* _Work request_
Copy exactly the last part of the entries, starting from the line with "Screen dimensions: 1512x806" and including the final line.

* _Data provided_
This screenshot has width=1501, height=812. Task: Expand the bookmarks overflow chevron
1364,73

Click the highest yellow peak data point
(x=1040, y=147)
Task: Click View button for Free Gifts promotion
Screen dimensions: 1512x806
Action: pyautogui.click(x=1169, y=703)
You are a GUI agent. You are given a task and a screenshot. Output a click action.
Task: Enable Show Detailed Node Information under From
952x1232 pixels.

* _Task answer_
Screen dimensions: 1512x806
Action: pyautogui.click(x=1169, y=703)
You are a GUI agent. You are given a task and a screenshot. Output a click action.
Task: Enable Show Detailed Node Information under From
952x1232 pixels.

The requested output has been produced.